"Obama, GOP gird for battle," screams the headline of the Washington Post that arrived on doorsteps in the snowy U.S. capital this morning. A battle, the story made clear, between Senate Republicans and Democrats over President Obama's nominee to fill the Supreme Court vacancy caused by the death of Antonin Scalia.
But will there actually be such a battle? That's not clear. Obama has made it clear, in his statement after the announcement of Justice Scalia's death and through press spokesman Eric Schultz, that he will send a nominee's name to the Senate and that he will not do so during the current 10-day President's Day recess. But the Senate doesn't have to act on the nomination at all. It only has to act on the advice of Senator Charles Schumer, delivered in July 2007, that the then-Democratic-majority Senate should not approve a Bush Supreme Court nominee with which its majority had strong disagreements. That was 18 months before the end of George W. Bush's second term; we are now 11 months away from the end of Barack Obama's second term.
So when Senate Majority Leader Mitch McConnell said Saturday that the Senate would not confirm an Obama appointee, he was following Schumer's precedent. The Constitution clearly gives the president the duty of appointing a justice and it clearly gives the Senate the prerogative to confirm or deny confirmation to that nominee.

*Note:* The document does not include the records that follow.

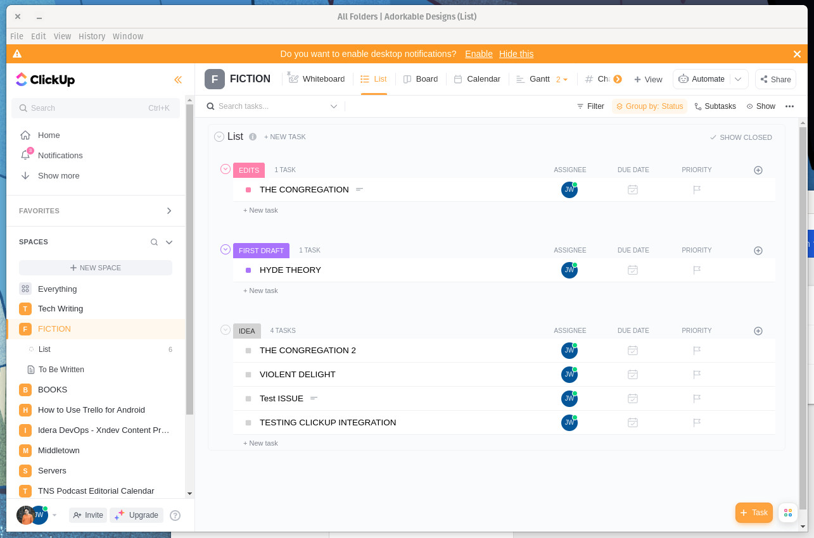Click the Notifications bell icon
Viewport: 814px width, 538px height.
pyautogui.click(x=25, y=155)
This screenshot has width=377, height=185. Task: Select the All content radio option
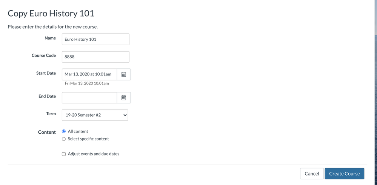pos(64,131)
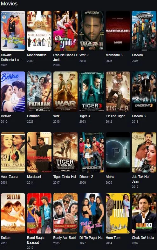
Task: Select the Dil To Pagal Hai title
Action: (x=91, y=238)
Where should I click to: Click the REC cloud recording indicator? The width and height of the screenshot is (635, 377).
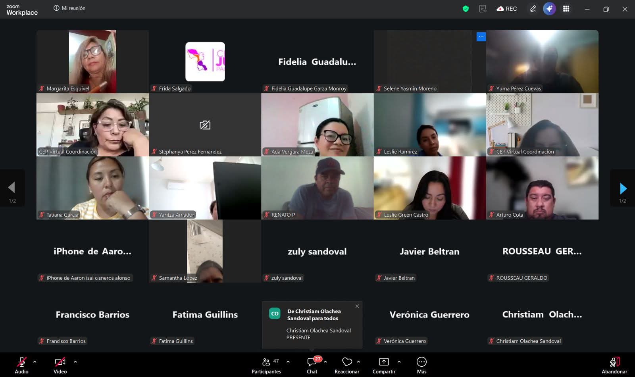coord(507,9)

So are we in for an epic confirmation battle, like those Democrats instigated after the nominations of Robert Bork in 1987 and Clarence Thomas in 1991? Not necessarily. Newspapers like the Washington Post will be full of articles about the Obama nominee's great skills and attractive background. For an example of what's coming, consider this article on one possible nominee, who if confirmed and if he lives as long as Scalia would serve until 2052. The writer relishes the prospect of Republicans opposing an outwardly attractive Mexican-American nominee, though to me it brings back the spectacle of the Democrats in the first term blocking the appeals court nomination of Miguel Estrada for fear that he would become an attractive Supreme Court nominee. Estrada's nomination was not reported to the floor when Democrats were in the majority and when Republicans gained the majority it was filibustered — the first filibuster of an appeals court nominee in history. So much for precedent.
Presumably a nomination will be referred to the Senate Judiciary Committee. But the committee doesn't have to hold hearings. It doesn't have to vote on the nominee or it could simply vote no and not send the nomination to the floor. Republicans could argue, as their presidential candidates did in Saturday's debate, that the president should not get to nominate a justice in his last year in office. That's a principled stand, and one for which there is ample precedent.

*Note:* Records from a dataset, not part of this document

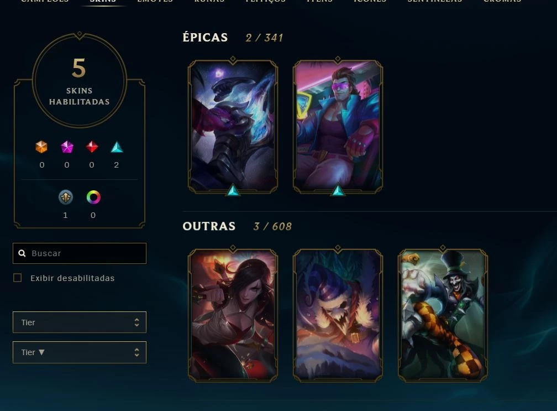Enable the Exibir desabilitadas checkbox
Viewport: 557px width, 411px height.
18,278
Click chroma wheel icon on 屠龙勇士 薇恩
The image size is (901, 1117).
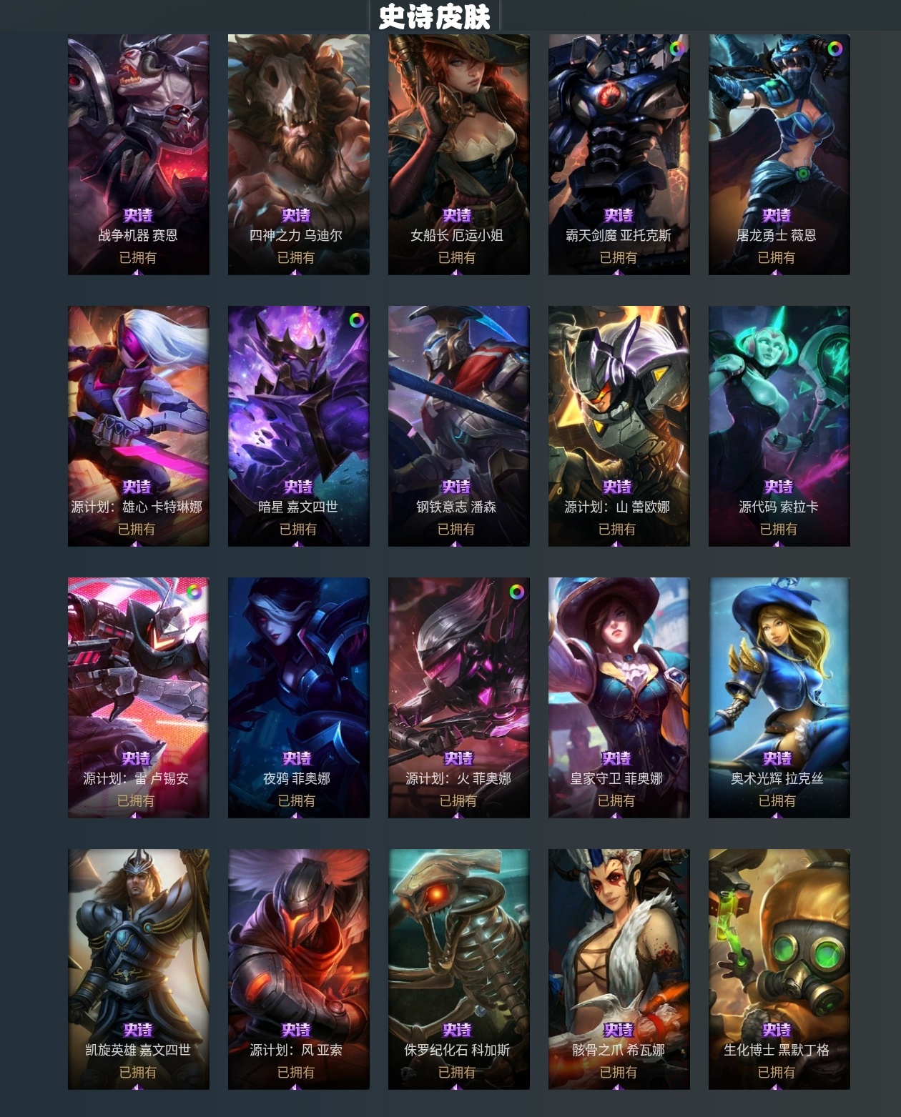click(834, 49)
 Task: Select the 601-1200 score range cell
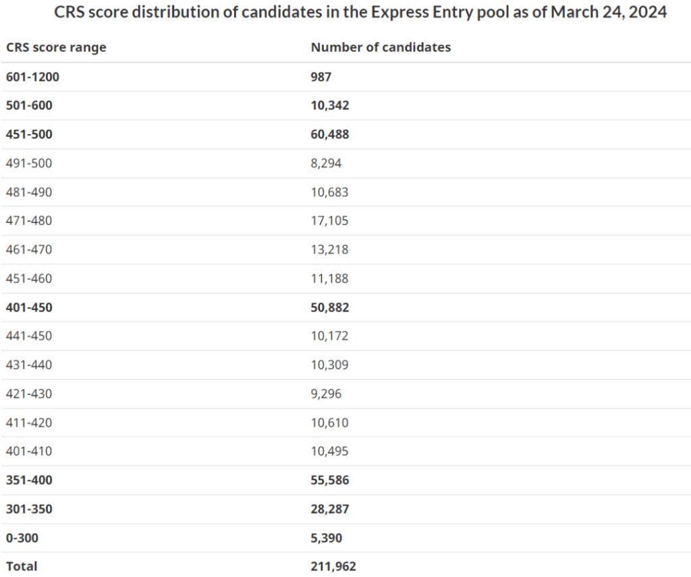[32, 77]
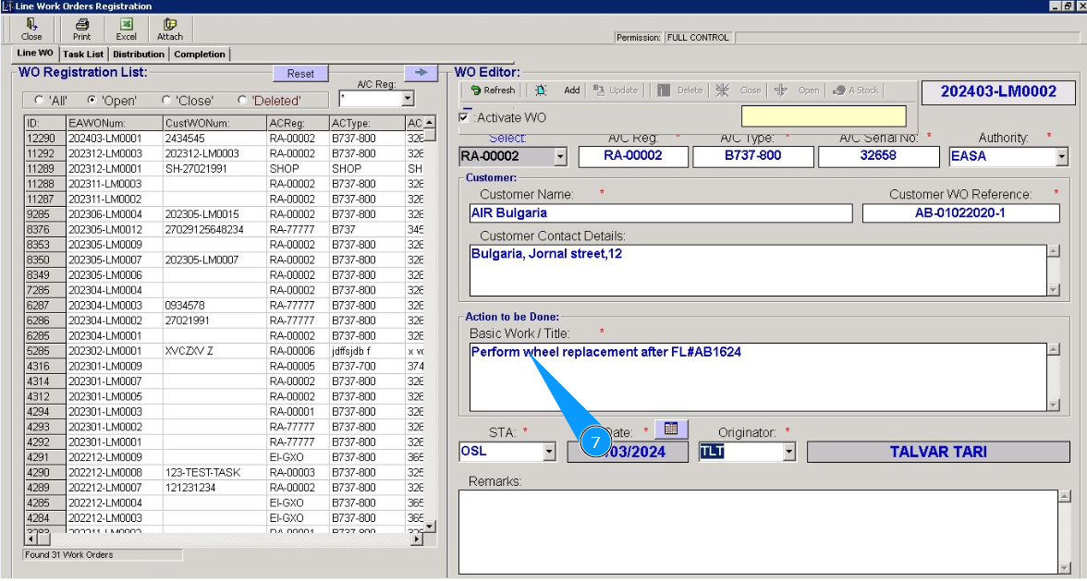The width and height of the screenshot is (1087, 581).
Task: Toggle the Activate WO checkbox
Action: 464,117
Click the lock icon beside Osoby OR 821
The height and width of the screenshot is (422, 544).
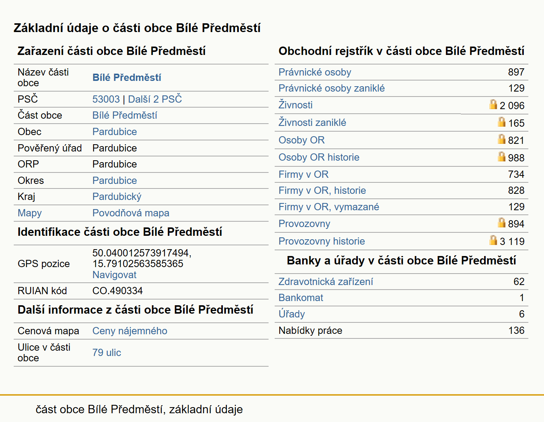click(x=502, y=139)
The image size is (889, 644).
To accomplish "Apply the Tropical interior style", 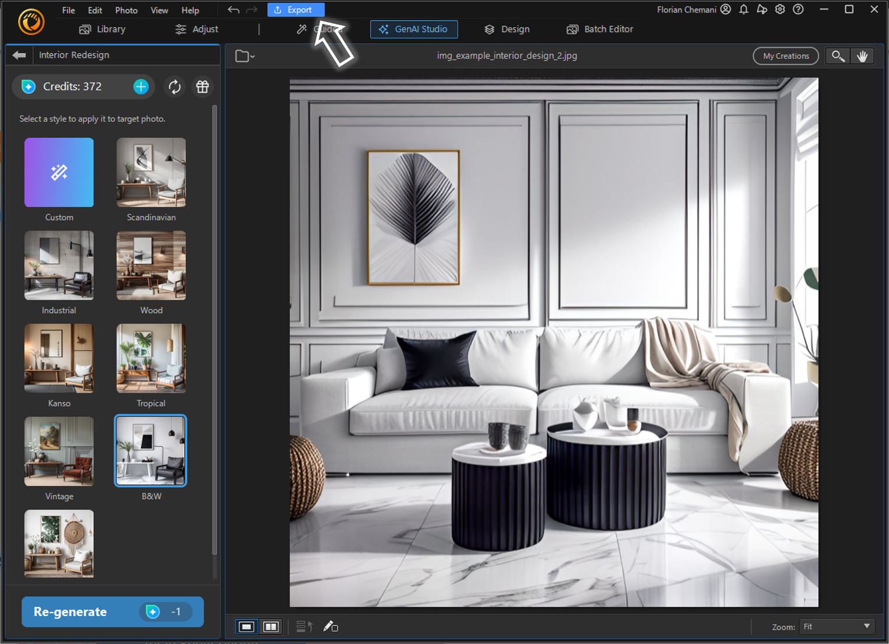I will (150, 358).
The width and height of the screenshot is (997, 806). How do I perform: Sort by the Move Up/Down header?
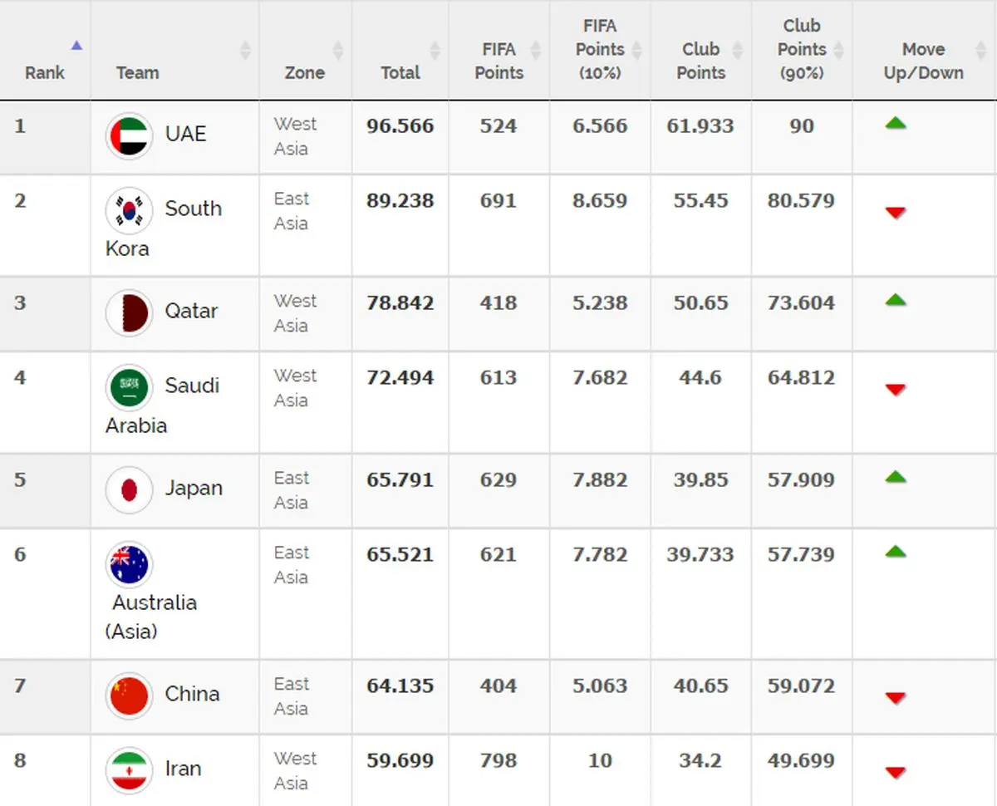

It's not inconsistent with the Senate's unanimous confirmation of Anthony Kennedy in February 1988; he was nominated in November 1987, after the defeat of Robert Bork's nomination. It's consistent with the Senate's rejection, after a sort of filibuster (the filibuster rules were different then) of the nomination in 1968 of Abe Fortas to succeed Chief Justice Earl Warren, and the concomitant rejection of Judge Homer Thornberry (Lyndon Johnson's successor in the House) to the seat Fortas would have vacated had he been confirmed.

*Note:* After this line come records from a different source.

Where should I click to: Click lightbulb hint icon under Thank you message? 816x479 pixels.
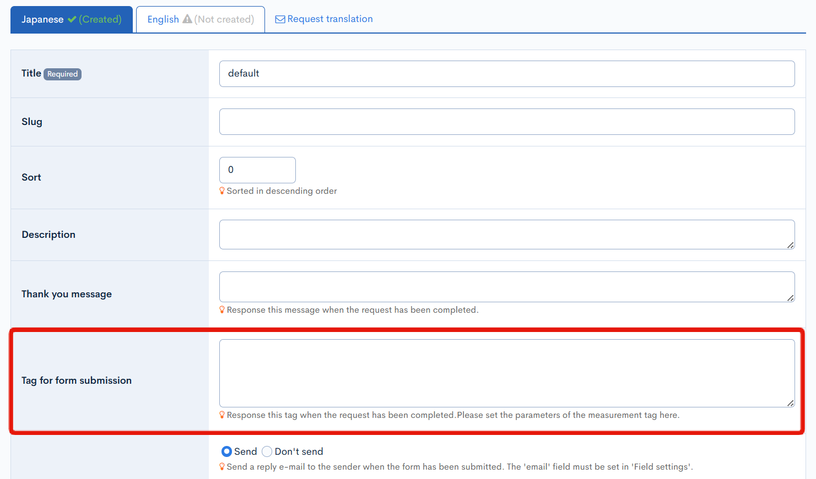(x=222, y=309)
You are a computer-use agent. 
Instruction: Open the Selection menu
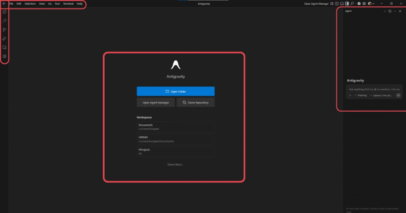tap(30, 4)
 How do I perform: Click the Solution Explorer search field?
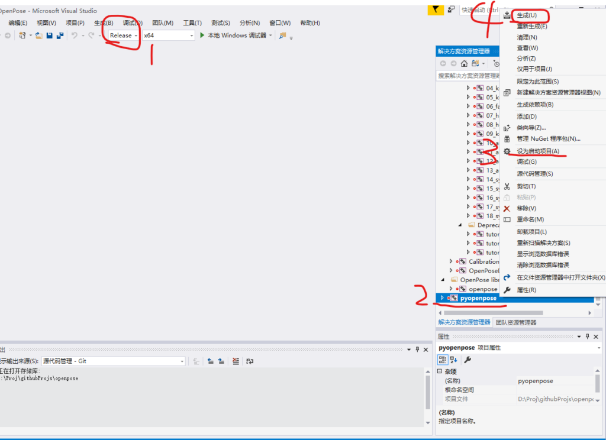click(x=468, y=76)
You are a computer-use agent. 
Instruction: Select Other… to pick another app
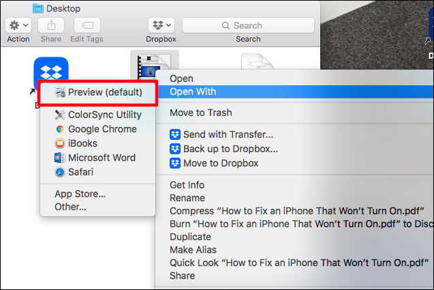pyautogui.click(x=70, y=207)
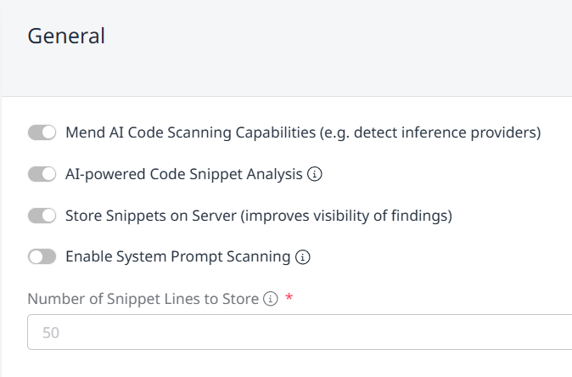The width and height of the screenshot is (572, 377).
Task: Click info icon beside Enable System Prompt Scanning
Action: click(302, 256)
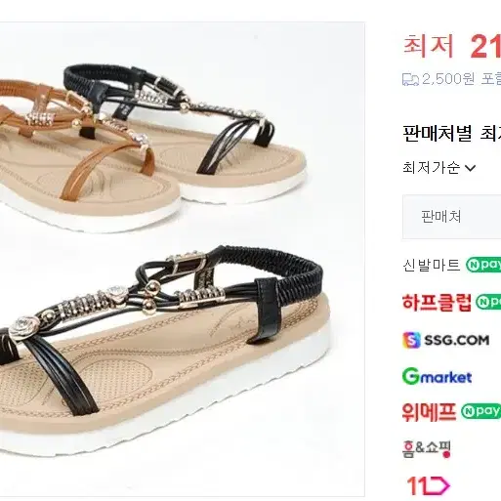
Task: Click the chevron next to 최저가순
Action: 470,168
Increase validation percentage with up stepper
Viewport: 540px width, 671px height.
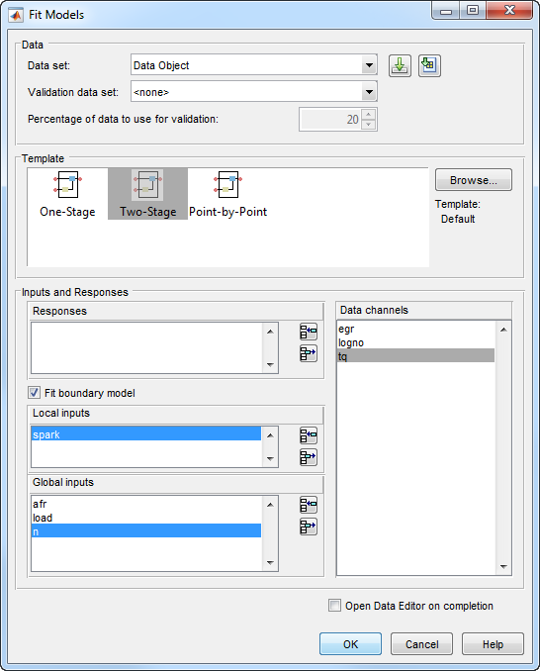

The last three times a justice was nominated and confirmed in a presidential year were in 1956, 1940 and 1932. In 1956 and 1932, Republican presidents named a Democratic nominee who served on their state's highest courts: Dwight Eisenhower chose William Brennan (whose selection he later called one of his biggest mistakes) and Herbert Hoover chose Benjamin Cardozo. In 1940 a Democratic president named a Democratic nominee, Attorney General Frank Murphy, who was nominated on January 4 and confirmed by a Democratic-majority Senate 12 days later. If you want to take this as a precedent for consideration and confirmation of a nominee in an election year, note that it is 76 years old.
If you want a clear precedent for election-year nomination and confirmation, you have to go back 100 years ago, to 1916, when Woodrow Wilson nominated Louis Brandeis in January and John Clarke in July. Brandeis was approved in June after a confirmation fight and Clarke was routinely confirmed in July. By the way, Brandeis' nomination prompted the first Judiciary Committee hearing on a nominee in history. Hearings are not mandatory and Obama's nominee need not get one.
UPDATE: Adam J. White, on the basis of impressive historical research, makes the point in the Weekly Standard blog that the Senate has no constitutional duty to vote on Supreme Court appointments. In fact, the Senate has confirmed only 124 of 160 presidential Supreme Court nominations, and of the 36 unsuccessful nominees fully 25 received no up-or-down vote. The Senate would be well advised, in my view, to treat an Obama nominee the same way.